LLEF now has experimental support for stripped Go binaries. This document contains examples of LLEF's Go features, including screenshots of what LLEF's analysis output displays compared with previous versions of LLEF. These features are tested across a range of Go versions since 1.7, which was released in 2016.
Go binaries store metadata on complex data types which are used in the program, even when the binary has been stripped. From this metadata, field names and types can be recovered for struct, map, array and slice types. As an example, consider the following struct definition in a Go source file:
type Tool struct {
Name string `json:"name"`
Developer string `json:"developer"`
Score int `json:"score"`
}
func demo() {
tools := []Tool{
{Name: "LLEF", Developer: "Foundry Zero", Score: 10},
{Name: "Binder Trace", Developer: "Foundry Zero", Score: 10},
}
jsonData, _ := json.Marshal(tools)
fmt.Println(string(jsonData))
}In the above program listing, tools is an array type of Tool objects, which is passed into json.Marshal. The definition of json.Marshal includes an any type for the input argument.
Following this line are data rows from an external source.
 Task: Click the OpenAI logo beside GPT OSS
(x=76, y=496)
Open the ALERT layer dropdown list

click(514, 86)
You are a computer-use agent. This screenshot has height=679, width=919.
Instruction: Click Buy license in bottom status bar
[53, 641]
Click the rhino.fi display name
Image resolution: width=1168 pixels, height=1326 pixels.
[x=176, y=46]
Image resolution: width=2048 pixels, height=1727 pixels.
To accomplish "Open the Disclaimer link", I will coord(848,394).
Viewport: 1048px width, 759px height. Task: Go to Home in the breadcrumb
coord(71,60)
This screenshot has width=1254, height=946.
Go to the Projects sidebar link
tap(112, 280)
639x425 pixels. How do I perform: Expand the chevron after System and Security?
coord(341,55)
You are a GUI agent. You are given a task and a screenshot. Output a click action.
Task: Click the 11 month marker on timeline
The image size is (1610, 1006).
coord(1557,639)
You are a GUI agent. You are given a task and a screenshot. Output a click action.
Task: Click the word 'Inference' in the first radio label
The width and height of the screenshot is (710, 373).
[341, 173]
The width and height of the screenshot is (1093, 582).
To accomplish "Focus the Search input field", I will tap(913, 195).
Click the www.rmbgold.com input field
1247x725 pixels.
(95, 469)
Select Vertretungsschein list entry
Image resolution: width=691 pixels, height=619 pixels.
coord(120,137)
To keep track of the input data type, the Go compiler loads a pointer to read-only metadata for the []Tool data type at runtime, followed by a pointer to the raw object data in memory.
In previous versions of LLEF, when a breakpoint is set on the call to json.Marshal, the register view shows the following:
With Go features enabled, LLEF can now identify the pointer 0x4c3300 points to a data type definition for []Tool, and used that definition to display the contents of the data pointer in ebx:
A new command go get-type has been added to find Go data type definitions present within the binary. When an argument is given to the command, LLEF will to match the name of the type to the definition present in the Go binary. If no match can be found, LLEF will display similar entries:
When no arguments are given, all data types are displayed.
If a data type pointer is not passed into a called function alongside the raw data type pointer, LLEF will not be able to determine the matching data type. In this case, an analyst can manually use the command go unpack-type to attempt to display a data pointer using a given data type definition.
Go binaries store function symbols which are used during exception handling, even for stripped binaries. LLEF can now recover these function symbols and display them:
A new command go find-func has been added to search through function symbols, which is especially useful for finding where to set breakpoints. When no argument is given, all function symbols are displayed.
LLEF can now display the Go call stack on x86 and x86_64 architectures. This is displayed in the listing view, but can also be displayed with the command go backtrace.